'''

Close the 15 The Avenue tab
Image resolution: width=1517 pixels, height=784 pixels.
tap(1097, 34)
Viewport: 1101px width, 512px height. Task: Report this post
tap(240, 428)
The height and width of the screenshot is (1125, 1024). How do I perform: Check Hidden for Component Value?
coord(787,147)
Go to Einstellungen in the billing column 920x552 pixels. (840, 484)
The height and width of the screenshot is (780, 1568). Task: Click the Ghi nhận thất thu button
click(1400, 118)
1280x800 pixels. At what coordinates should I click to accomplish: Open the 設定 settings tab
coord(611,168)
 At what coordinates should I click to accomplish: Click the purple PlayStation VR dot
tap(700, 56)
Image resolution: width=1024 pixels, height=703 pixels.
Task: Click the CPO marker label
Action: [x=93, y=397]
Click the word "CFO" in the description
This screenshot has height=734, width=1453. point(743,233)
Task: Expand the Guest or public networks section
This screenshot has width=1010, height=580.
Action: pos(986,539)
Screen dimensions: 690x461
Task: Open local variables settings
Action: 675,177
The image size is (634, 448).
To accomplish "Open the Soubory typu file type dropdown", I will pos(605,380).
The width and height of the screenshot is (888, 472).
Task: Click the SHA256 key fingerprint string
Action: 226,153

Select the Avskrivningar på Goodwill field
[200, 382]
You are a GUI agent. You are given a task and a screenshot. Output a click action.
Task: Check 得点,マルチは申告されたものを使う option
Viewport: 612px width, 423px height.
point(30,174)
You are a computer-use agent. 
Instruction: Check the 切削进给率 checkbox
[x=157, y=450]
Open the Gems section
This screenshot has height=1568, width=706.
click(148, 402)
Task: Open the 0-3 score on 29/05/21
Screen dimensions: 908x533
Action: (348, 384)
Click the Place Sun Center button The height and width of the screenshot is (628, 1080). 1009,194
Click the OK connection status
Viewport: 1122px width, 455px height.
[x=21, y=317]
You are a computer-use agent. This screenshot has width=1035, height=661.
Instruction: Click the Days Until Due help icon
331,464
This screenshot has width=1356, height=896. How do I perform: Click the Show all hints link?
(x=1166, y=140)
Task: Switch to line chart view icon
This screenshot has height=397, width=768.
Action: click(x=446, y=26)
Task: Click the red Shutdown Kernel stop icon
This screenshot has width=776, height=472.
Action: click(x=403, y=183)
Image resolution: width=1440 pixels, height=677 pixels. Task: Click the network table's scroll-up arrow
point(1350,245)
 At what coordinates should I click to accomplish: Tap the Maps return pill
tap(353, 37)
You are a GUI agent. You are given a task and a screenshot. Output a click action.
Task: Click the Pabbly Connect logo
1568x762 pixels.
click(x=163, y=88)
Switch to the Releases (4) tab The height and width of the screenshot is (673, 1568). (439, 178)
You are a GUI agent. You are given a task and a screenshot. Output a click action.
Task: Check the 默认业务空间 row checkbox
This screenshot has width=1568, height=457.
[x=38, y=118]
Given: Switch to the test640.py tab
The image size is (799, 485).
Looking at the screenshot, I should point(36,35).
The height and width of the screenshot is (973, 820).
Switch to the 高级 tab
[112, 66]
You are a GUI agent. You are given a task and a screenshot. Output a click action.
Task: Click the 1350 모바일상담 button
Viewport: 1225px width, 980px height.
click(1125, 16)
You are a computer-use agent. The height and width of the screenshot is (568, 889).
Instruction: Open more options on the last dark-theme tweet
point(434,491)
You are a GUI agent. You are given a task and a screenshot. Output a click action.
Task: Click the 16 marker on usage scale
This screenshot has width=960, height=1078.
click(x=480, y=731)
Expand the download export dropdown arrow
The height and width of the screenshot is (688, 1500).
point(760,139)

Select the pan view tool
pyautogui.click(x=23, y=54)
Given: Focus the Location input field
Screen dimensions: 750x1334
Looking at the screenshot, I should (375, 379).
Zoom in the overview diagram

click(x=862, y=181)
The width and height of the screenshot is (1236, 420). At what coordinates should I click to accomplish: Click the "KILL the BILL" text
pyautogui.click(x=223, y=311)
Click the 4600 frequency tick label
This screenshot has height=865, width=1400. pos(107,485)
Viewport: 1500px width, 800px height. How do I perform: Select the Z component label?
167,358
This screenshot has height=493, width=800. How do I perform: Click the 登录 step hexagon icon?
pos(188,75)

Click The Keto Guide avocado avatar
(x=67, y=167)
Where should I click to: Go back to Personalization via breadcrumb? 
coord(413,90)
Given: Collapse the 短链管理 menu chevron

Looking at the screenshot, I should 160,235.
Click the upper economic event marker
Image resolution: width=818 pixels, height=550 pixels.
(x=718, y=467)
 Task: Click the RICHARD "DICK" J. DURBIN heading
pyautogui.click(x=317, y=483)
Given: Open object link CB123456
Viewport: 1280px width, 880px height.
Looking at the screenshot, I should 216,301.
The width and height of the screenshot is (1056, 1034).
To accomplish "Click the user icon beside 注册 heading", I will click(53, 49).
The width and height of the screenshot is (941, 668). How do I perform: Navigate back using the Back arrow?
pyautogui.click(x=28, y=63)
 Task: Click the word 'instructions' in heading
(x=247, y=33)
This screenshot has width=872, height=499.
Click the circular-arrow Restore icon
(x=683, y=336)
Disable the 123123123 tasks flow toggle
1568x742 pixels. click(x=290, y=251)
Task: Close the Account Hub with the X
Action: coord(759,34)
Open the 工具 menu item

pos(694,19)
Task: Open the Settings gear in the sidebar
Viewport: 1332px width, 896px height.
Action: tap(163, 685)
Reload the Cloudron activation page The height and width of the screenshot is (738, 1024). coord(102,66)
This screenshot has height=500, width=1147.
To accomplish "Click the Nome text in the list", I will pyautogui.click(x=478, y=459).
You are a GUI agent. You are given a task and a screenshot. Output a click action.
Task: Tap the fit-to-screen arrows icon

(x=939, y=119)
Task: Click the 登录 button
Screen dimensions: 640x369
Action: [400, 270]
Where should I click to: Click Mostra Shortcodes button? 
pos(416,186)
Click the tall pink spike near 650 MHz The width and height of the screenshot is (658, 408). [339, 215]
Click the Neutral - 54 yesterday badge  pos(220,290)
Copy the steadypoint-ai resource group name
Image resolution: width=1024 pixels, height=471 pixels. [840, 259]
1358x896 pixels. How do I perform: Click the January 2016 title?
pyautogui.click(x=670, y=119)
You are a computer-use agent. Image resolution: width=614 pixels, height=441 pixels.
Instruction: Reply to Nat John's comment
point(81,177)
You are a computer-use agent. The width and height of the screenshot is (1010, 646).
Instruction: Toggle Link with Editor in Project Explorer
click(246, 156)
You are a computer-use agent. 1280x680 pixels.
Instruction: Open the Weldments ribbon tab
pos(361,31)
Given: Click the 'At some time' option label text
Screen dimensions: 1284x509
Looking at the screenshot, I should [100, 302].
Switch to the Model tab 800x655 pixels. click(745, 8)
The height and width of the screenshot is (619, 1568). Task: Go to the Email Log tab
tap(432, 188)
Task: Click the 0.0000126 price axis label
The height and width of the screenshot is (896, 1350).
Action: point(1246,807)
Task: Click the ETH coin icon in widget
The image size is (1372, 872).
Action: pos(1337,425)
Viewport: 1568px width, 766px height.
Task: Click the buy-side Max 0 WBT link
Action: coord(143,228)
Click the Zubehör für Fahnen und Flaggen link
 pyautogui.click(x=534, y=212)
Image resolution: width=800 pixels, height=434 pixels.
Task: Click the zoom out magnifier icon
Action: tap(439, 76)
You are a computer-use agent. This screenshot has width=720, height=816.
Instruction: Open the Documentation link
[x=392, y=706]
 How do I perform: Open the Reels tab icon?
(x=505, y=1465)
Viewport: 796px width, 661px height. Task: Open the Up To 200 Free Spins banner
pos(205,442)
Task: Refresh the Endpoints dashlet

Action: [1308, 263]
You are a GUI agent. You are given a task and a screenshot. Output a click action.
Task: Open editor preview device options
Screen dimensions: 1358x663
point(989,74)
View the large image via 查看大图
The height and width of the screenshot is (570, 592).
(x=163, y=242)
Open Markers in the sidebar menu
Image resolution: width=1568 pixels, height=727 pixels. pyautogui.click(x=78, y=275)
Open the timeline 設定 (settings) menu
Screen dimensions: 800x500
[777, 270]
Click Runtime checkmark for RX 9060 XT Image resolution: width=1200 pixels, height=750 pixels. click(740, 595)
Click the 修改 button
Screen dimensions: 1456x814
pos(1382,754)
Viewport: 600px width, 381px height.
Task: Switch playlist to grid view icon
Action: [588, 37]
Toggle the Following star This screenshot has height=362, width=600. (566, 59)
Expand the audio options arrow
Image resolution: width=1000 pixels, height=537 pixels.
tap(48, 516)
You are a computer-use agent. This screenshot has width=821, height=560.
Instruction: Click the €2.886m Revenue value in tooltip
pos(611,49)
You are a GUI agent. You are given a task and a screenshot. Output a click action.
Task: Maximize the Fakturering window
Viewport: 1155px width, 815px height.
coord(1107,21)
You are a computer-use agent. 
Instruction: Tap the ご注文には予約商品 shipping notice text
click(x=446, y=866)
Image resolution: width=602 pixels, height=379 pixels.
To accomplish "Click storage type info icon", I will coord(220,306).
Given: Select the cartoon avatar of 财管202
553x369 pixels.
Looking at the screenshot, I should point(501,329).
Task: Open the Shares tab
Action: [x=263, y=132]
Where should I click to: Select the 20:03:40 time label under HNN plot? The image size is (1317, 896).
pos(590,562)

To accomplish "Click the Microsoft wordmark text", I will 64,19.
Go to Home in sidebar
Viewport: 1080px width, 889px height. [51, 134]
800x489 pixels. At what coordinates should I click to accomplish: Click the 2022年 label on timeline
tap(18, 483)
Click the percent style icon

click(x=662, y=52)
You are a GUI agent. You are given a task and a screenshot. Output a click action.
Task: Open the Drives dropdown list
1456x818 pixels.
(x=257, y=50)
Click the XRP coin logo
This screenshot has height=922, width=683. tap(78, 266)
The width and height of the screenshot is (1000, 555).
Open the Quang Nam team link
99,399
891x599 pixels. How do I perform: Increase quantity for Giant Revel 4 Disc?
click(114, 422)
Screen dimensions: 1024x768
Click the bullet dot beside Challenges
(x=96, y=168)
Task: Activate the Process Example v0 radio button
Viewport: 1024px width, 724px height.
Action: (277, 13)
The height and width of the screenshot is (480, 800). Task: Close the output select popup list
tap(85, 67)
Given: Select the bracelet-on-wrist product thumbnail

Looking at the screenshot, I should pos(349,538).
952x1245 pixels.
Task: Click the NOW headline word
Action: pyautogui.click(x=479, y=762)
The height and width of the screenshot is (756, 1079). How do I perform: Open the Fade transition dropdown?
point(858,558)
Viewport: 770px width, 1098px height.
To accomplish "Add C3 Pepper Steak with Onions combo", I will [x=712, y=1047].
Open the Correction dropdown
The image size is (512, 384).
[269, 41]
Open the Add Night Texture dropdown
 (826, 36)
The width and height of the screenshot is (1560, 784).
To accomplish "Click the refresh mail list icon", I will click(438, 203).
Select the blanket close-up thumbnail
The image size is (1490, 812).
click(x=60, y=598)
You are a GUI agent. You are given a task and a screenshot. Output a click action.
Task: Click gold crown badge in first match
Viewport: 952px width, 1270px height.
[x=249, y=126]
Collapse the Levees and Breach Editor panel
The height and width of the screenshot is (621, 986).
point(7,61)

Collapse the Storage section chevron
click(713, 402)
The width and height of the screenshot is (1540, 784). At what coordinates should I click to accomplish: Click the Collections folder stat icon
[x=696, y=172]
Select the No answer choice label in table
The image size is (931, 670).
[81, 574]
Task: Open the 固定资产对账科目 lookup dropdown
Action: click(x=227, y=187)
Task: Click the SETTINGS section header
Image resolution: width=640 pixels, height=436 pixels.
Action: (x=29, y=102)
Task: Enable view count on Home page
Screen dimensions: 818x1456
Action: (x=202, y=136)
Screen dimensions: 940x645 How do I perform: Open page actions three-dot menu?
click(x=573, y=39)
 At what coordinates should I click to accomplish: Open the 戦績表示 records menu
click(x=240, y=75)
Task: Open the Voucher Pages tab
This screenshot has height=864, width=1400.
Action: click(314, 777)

'''

_TASK GOAL_
From the listing above, output exactly the run of lines that starts with the line containing "Instruction: Click the Days" and ends with the line containing "You are a computer-use agent. The height".

_TASK OUTPUT_
Instruction: Click the Days Until Due help icon
331,464
This screenshot has width=1356, height=896. How do I perform: Click the Show all hints link?
(x=1166, y=140)
Task: Switch to line chart view icon
This screenshot has height=397, width=768.
Action: click(x=446, y=26)
Task: Click the red Shutdown Kernel stop icon
This screenshot has width=776, height=472.
Action: click(x=403, y=183)
Image resolution: width=1440 pixels, height=677 pixels. Task: Click the network table's scroll-up arrow
point(1350,245)
 At what coordinates should I click to accomplish: Tap the Maps return pill
tap(353, 37)
You are a GUI agent. You are given a task and a screenshot. Output a click action.
Task: Click the Pabbly Connect logo
1568x762 pixels.
click(x=163, y=88)
Switch to the Releases (4) tab The height and width of the screenshot is (673, 1568). (439, 178)
You are a GUI agent. You are given a task and a screenshot. Output a click action.
Task: Check the 默认业务空间 row checkbox
This screenshot has width=1568, height=457.
[x=38, y=118]
Given: Switch to the test640.py tab
The image size is (799, 485).
Looking at the screenshot, I should point(36,35).
The height and width of the screenshot is (973, 820).
Switch to the 高级 tab
[112, 66]
You are a GUI agent. You are given a task and a screenshot. Output a click action.
Task: Click the 1350 모바일상담 button
Viewport: 1225px width, 980px height.
click(1125, 16)
You are a computer-use agent. The height and width of the screenshot is (568, 889).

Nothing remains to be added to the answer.